**THE PROBLEM**
Every entry has to be restated word for word.

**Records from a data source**

☆ ☆ ☆ ☆ ☆

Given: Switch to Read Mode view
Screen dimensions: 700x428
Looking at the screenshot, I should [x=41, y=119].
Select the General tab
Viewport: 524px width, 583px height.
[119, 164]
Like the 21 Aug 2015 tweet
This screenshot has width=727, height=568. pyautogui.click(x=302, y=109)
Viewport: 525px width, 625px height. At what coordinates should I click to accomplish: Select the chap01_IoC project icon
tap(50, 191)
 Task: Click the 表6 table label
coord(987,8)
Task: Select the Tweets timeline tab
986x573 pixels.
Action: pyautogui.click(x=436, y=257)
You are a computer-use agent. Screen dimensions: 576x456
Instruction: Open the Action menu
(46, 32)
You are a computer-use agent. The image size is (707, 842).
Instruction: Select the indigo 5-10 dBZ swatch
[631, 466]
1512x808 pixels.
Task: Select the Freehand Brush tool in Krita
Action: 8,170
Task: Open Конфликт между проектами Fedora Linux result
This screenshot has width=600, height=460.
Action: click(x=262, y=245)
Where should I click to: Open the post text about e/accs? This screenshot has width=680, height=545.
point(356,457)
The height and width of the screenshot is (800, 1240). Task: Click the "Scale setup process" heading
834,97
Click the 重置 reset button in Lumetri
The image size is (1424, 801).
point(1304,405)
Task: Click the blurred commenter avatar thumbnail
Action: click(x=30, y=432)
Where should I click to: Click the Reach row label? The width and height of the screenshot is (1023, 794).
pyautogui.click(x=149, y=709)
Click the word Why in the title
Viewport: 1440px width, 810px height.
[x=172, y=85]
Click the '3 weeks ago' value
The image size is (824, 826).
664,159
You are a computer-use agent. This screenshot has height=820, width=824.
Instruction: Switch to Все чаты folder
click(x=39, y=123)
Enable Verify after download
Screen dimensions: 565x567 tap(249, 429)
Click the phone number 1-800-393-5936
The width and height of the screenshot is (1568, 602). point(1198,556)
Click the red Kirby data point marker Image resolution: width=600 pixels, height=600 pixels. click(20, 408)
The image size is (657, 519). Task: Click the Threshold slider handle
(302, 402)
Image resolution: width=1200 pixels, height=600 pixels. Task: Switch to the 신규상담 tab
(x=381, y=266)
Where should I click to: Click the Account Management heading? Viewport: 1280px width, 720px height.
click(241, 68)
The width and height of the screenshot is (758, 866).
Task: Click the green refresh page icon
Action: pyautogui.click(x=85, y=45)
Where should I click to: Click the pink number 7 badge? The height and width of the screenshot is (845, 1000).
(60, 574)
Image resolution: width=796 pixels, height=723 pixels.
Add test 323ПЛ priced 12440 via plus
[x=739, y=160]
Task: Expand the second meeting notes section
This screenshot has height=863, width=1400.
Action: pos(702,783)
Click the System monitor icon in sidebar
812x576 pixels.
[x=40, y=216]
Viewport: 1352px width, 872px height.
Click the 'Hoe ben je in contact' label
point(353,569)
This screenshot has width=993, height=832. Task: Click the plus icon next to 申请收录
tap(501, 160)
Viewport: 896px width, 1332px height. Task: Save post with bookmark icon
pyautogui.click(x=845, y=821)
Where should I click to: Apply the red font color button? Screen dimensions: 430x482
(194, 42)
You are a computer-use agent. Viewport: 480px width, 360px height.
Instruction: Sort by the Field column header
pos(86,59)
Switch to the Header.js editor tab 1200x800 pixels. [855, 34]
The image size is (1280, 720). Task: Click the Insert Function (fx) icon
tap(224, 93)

☆ ☆ ☆ ☆ ☆

**THE ANSWER**
Given: Switch to Read Mode view
Screen dimensions: 700x428
Looking at the screenshot, I should [x=41, y=119].
Select the General tab
Viewport: 524px width, 583px height.
[119, 164]
Like the 21 Aug 2015 tweet
This screenshot has width=727, height=568. pyautogui.click(x=302, y=109)
Viewport: 525px width, 625px height. At what coordinates should I click to accomplish: Select the chap01_IoC project icon
tap(50, 191)
 Task: Click the 表6 table label
coord(987,8)
Task: Select the Tweets timeline tab
986x573 pixels.
Action: pyautogui.click(x=436, y=257)
You are a computer-use agent. Screen dimensions: 576x456
Instruction: Open the Action menu
(46, 32)
You are a computer-use agent. The image size is (707, 842).
Instruction: Select the indigo 5-10 dBZ swatch
[631, 466]
1512x808 pixels.
Task: Select the Freehand Brush tool in Krita
Action: 8,170
Task: Open Конфликт между проектами Fedora Linux result
This screenshot has width=600, height=460.
Action: click(x=262, y=245)
Where should I click to: Open the post text about e/accs? This screenshot has width=680, height=545.
point(356,457)
The height and width of the screenshot is (800, 1240). Task: Click the "Scale setup process" heading
834,97
Click the 重置 reset button in Lumetri
The image size is (1424, 801).
point(1304,405)
Task: Click the blurred commenter avatar thumbnail
Action: click(x=30, y=432)
Where should I click to: Click the Reach row label? The width and height of the screenshot is (1023, 794).
pyautogui.click(x=149, y=709)
Click the word Why in the title
Viewport: 1440px width, 810px height.
[x=172, y=85]
Click the '3 weeks ago' value
The image size is (824, 826).
664,159
You are a computer-use agent. This screenshot has height=820, width=824.
Instruction: Switch to Все чаты folder
click(x=39, y=123)
Enable Verify after download
Screen dimensions: 565x567 tap(249, 429)
Click the phone number 1-800-393-5936
The width and height of the screenshot is (1568, 602). point(1198,556)
Click the red Kirby data point marker Image resolution: width=600 pixels, height=600 pixels. click(20, 408)
The image size is (657, 519). Task: Click the Threshold slider handle
(302, 402)
Image resolution: width=1200 pixels, height=600 pixels. Task: Switch to the 신규상담 tab
(x=381, y=266)
Where should I click to: Click the Account Management heading? Viewport: 1280px width, 720px height.
click(241, 68)
The width and height of the screenshot is (758, 866).
Task: Click the green refresh page icon
Action: pyautogui.click(x=85, y=45)
Where should I click to: Click the pink number 7 badge? The height and width of the screenshot is (845, 1000).
(60, 574)
Image resolution: width=796 pixels, height=723 pixels.
Add test 323ПЛ priced 12440 via plus
[x=739, y=160]
Task: Expand the second meeting notes section
This screenshot has height=863, width=1400.
Action: pos(702,783)
Click the System monitor icon in sidebar
812x576 pixels.
[x=40, y=216]
Viewport: 1352px width, 872px height.
Click the 'Hoe ben je in contact' label
point(353,569)
This screenshot has width=993, height=832. Task: Click the plus icon next to 申请收录
tap(501, 160)
Viewport: 896px width, 1332px height. Task: Save post with bookmark icon
pyautogui.click(x=845, y=821)
Where should I click to: Apply the red font color button? Screen dimensions: 430x482
(194, 42)
You are a computer-use agent. Viewport: 480px width, 360px height.
Instruction: Sort by the Field column header
pos(86,59)
Switch to the Header.js editor tab 1200x800 pixels. [855, 34]
The image size is (1280, 720). Task: Click the Insert Function (fx) icon
tap(224, 93)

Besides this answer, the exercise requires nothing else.